Page 11, bottom: The poly-E tail does not have any interactions with the remainder of the protein and therefore, its predicted conformation is independent of the protein it is attached to. This is, as the authors mention on page 13, amongst the regions with the least confidence. We don’t know the conformation of this poly-E tail and it probably does not have a defined conformation.
--- We made a statement that the poly-E tail is flexible and might not have a defined conformation without binding to other molecules (Page 12, lines 207-208).
Page 14, center part: Judging from figure 4, the depth of the cleft appear to depend on the orientation of the poly-E tail, which is ill-defined. I do not believe any discussion on differences of depth is warranted by the data presented, except that the dimensions of the cleft are flexible and may adapt to molecules of different sizes.
--- We removed the overly discussed parts that were based on the flexible nature of the poly-E tail (Page 12). Removed Fig 4C and Fig 4D from the original figure.
Page 15-17: the part of the nuclear localization signal is convincing.
--- Thanks!
Page 17, line 248: Also the first 7 residues are ill defined. For me, they are flexible and do not adopt any defined conformation. However, alpha-Fold predicts a different conformation for the different species, which for me, are just random conformations.
--- We removed the sentence “can adopt at least four different conformations” and made a statement that the sequence might be “structurally disordered” (Page 16, line 302).
Page 20, lines278-280: I do not follow the way the authors come to a match percentage for the PXLXP motif of 68.4% per protein. They have matched 19 proteins, and 7 of those contain PXLXP motifs, which gives me a match percentage of 7/19=37% per protein.
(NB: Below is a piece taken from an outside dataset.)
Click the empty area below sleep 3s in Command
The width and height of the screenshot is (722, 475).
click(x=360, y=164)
The authors have counted proteins with multiple PXLXP motifs multiple times in the numerator, but not in the denominator. With their method, if there would have been one protein with 19 PXLXP motifs and 18 proteins without such domains, they would have arrived at a 100% match.
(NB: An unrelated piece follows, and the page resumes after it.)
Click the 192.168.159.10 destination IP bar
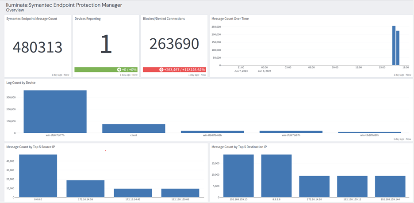pos(238,176)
--- The matches are the number of PXLXP motifs, not the number of proteins. Of interest is how many PXLXP motifs are present in a selected set of proteins. The match percentage can be more than 100% if the proteins in the selected set consist of, on average, more than one PXLXP motif. The same is for the background used for the enrichment analysis; the background is a random set of proteins: ~100,000 sequences or ~50,000,000 residues, where there are about 10,318 PXLXP matches (Methods).
We agreed that using the “percentage” and “%” appeared to be confusing. We changed “percentage” to “average” and changed “%” to the regular number in the text (Page 19, lines 333-334) and Methods (Page 33, lines 657-658).
Page 22-24: the prediction of the structure of the larger SET-I domain is convincing.
--- Thanks!
What I would like to see revised:
- some discussion on the substrate/lack of known substrate for SMYD5
--- Added discussion on the known SMYD5 substrates (Page 25, lines 487-491).
- more cautious wording on low-confidence regions. One can safely assume, that these regions are disordered and only adopt a defined conformation when interacting with ligands or other proteins.
--- We have made more cautious interpretation of the low-confidence regions, removed some overly discussed parts, and acknowledged that the low-confidence regions might be structurally disordered.
- Address the other points, mentioned in this review.
--- All other points were addressed.